A może to OFE-rma Generali redukuje się z akcji do zera ?
Rok temu mieli 3 742 198 szt.
"Zarząd Spółki CP Energia S.A. informuje, że w dniu 23 stycznia 2012 roku otrzymał od Generali Otwarty Fundusz Emerytalny zawiadomienie o następującej treści:.
(...)
Liczba akcji posiadanych przez Generali Otwarty Fundusz Emerytalny po zdarzeniu decydującym o zejściu z limitu wynosi 3 742 198 szt. (słownie trzy miliony siedemset czterdzieści dwa tysiące sto dziewięćdziesiąt osiem sztuk) akcji,
co stanowi 3,65% udziału w obecnym kapitale oraz 3,65% głosów na WZA Spółki."

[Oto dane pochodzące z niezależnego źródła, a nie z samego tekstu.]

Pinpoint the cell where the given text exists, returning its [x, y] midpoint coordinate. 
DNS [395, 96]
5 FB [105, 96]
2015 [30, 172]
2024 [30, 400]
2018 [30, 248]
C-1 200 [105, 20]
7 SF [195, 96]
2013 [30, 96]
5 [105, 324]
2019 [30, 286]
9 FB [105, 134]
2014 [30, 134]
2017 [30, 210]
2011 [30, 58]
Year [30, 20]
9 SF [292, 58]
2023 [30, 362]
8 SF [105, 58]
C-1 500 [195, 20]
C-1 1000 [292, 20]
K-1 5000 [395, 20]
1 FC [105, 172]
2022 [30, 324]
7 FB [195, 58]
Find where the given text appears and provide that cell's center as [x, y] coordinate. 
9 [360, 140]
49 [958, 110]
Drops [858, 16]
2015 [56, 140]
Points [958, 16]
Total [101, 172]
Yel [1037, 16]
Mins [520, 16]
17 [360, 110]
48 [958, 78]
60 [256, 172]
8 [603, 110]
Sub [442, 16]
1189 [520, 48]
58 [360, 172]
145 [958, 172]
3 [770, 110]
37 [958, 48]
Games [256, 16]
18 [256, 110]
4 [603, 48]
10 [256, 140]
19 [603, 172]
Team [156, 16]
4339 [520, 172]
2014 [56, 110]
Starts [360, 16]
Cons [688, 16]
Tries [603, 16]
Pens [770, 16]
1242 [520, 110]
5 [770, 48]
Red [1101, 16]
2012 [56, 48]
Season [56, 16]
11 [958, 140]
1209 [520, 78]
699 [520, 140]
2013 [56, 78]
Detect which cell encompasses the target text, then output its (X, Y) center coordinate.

" Nadal nad rynkiem wisi wizja likwidacji części składki do OFE,
a nawet całkowitej likwidacji otwartych funduszy emerytalnych.
Wizja tym bardziej prawdopodobna im gorsza sytuacja budżetu"
Dnia 2013-04-24 o godz. 09:30 ~DUO napisał(a):
> OFE są zawalone akcjami pod sufit:
"Nie wiadomo czy w efekcie zmian zapowiadanych przez rząd, fundusze nadal będą długoterminowym stabilnym inwestorem.
Potrzeby budżetu a w szczególności Funduszu Ubezpieczeń Społecznych (który ma spory deficyt), powodują, że być może, w efekcie przyjętych zmian kapitał zgromadzony przez klientów w OFE będzie przekazywany do FUS jeszcze przed przejściem na emeryturę.
To spowoduje, że fundusze będą w najbliższym czasie raczej sprzedawać niż kupować akcje"
"Ok. 15 - 29 proc. wartości OFE przypada obecnie na osoby w wieku 50 lat lub starsze. To oznacza, że już wkrótce OFE musiałyby spieniężyć aktywa o wartości przekraczającej 78 mld zł.
Zakładając nawet, że fundusze -aby ograniczyć wpływ takiego ruchu na rynki -będą sprzedawały głównie papiery dłużne, mogą się niebezpiecznie zbliżyć do limitu maksymalnego zaangażowania w akcje (47,5 proc. aktywów) i zalać falą podaży rynek instrumentów udziałowych.
Nawet stosunkowo łagodne rozwiązanie, czyli przenoszenie pieniędzy klientów z OFE do ZUS na 10 lat przed emeryturą, mogłoby się okazać dla rynków brzemienne w skutkach.
We wszystkich spółkach OFE mają sporo ponad 50 proc. udziałów w wolnym obrocie. Jak policzyli analitycy Wood & Company, wycofanie się z Bogdanki zajęłoby funduszom 430 dni.
Wraz ze spadkiem kapitalizacji ten czas oczywiście się wydłuża.
W przypadku małych spółek, dla których OFE odpowiadają za ponad 80 proc. free-floatu, takich jak NFI EMF czy Coal Energy, całkowite wyjście z inwestycji zajęłoby nawet ponad 2 tys. dni.
Łatwo sobie wyobrazić, co by się wtedy działo z kursem tych spółek."
Istnieje nieoficjalne zalecenie, aby OFE zaczęły wychodzić z mało płynnych "misiów"
i przenosić kapitał do blue chipów.
Mam nadzieję, że OFE-rmy z Generali już się wysypały z akcji Duonu.